-------- Texte de la page
Groupe Michel : l’art de relever les challenges
Impossible de rater les concessions Renault et Citroën de La Rochelle (17). Pour deux raisons. La première, c’est qu’elles sont situées sur l’un des axes les plus fréquentés de la ville maritime. La seconde, c’est que deux marques en concurrence frontale, implantées exactement au même endroit, ça n’est pas si courant. C’est même inédit. Bienvenue au siège du groupe Michel, vaisseau amiral arrimé depuis plus de 30 ans à quelques encablures du Vieux‑Port et qui trouve le tout début de son histoire un peu par hasard… en région parisienne.
Nous sommes en 1968. A Paris (75), la grogne étudiante fait rage. Jean‑Claude Michel, à peine âgé de 22 ans, est banquier. Parmi ses clients, il compte l’un des dirigeants de Peugeot, avenue de la Grande Armée. Séduit par la fibre commerciale et relationnelle du jeune homme, ledit client lui propose de rejoindre la marque au lion. "Mon père travaillera ainsi pour Peugeot France pendant 10 ans à différents postes : vendeur, chef d’équipe, chef des ventes, puis inspecteur commercial dans diverses régions. Fonction qui nous amenait à déménager régulièrement", raconte Stéphane Michel, à la direction du groupe éponyme depuis 2009.
En 1978, un chasseur de têtes missionné par Renault propose à Jean‑Claude Michel de reprendre la concession Renault des Pavillons‑sous‑Bois (93). Sur le papier, l’affaire, située sur la nationale 3, est belle : 1 000 VN au contrat et 40 salariés. En réalité, elle totalise 20 millions de francs de passif ! Mais Jean‑Claude Michel a le goût du risque et des challenges. A 32 ans, il met donc la main sur sa toute première concession pour le franc symbolique. Une affaire exsangue dont il fera un succès.
----------------
**Travail à faire:**
[A] Traduisez en anglais la phrase suivante de l'article sur le groupe Michel : « A 32 ans, il met donc la main sur sa toute première concession pour le franc symbolique. »
[B] Indiquez si chacune des affirmations suivantes concorde avec l'article sur le groupe Michel, en répondant par oui ou par non et en citant les mots du texte qui tranchent : (i) Jean‑Claude Michel a travaillé pour Peugeot France pendant 10 ans ; (ii) Stéphane Michel dirige le groupe depuis 1978 ; (iii) la concession Renault des Pavillons‑sous‑Bois comptait 40 salariés.
[C] Poursuivez l'article sur l'histoire du groupe Michel à partir de sa dernière phrase.
-------- Matériel fourni
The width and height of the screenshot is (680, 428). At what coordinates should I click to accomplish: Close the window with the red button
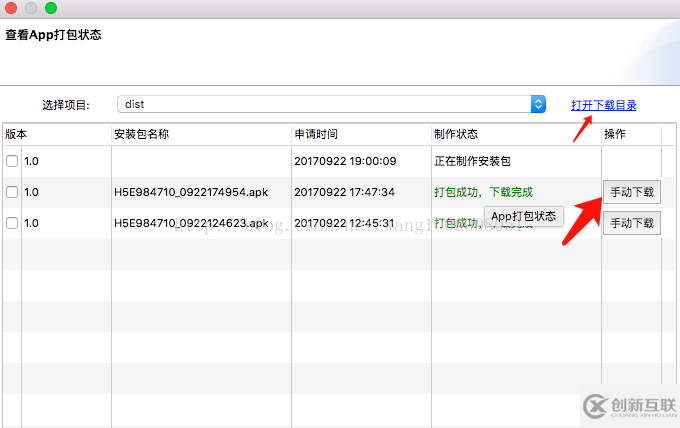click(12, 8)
----------------
-------- Matériel fourni
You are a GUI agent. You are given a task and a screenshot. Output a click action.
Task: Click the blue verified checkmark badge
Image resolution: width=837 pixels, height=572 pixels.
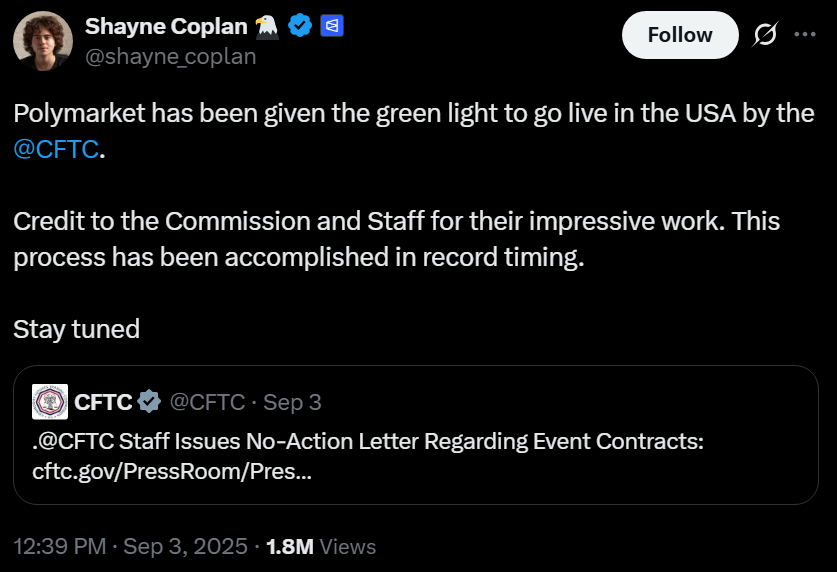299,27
----------------
**Réponses à l'exercice:**
[A] At 32, he thus gets his hands on his very first dealership for a token franc.

[B]
(i) Oui : « Mon père travaillera ainsi pour Peugeot France pendant 10 ans »
(ii) Non : « à la direction du groupe éponyme depuis 2009 »
(iii) Oui : « 1 000 VN au contrat et 40 salariés »

[C]
Des Pavillons‑sous‑bois à La Rochelle
Stéphane, lui, naît en 1972. Tandis que certains jouent au ballon, lui préfère déjà les voitures : "J’ai été bercé par l’odeur des huiles et quand mon père a racheté Les Pavillons‑sous‑Bois, je traînais sans cesse dans le garage. Pour moi, c’était Disney ! D’ailleurs, encore aujourd’hui, lorsque je sens l’odeur spécifique du cartonnage dans les magasins de pièces de rechange, cela me rappelle mon enfance. En réalité, j’ai très vite grandi avec l’idée que je m’épanouirais dans le milieu automobile." La suite lui donnera raison.
Au début des années 90, les constructeurs français ont une nouvelle stratégie : créer des plaques géographiques. Renault propose alors à certains concessionnaires de tenter l’aventure. Jean‑Claude et Stéphane, âgé de 19 ans, prennent la route en quête d’une concession qui leur permettrait, rapidement, de créer une plaque. Ils jettent leur dévolu sur le point de vente Châtaignier à La Rochelle.
"Au départ, l’idée était que je prenne la tête des Pavillons‑sous‑Bois pendant que mon père gérait la plaque de Charente‑Maritime", se souvient Stéphane Michel. Mais à l’époque, le tout jeune Stéphane est étudiant et pour Jean‑Claude, diriger une affaire à distance n’est pas simple. Il revend finalement sa toute première concession des Pavillons‑sous‑Bois pour se concentrer sur le développement de son business maritime.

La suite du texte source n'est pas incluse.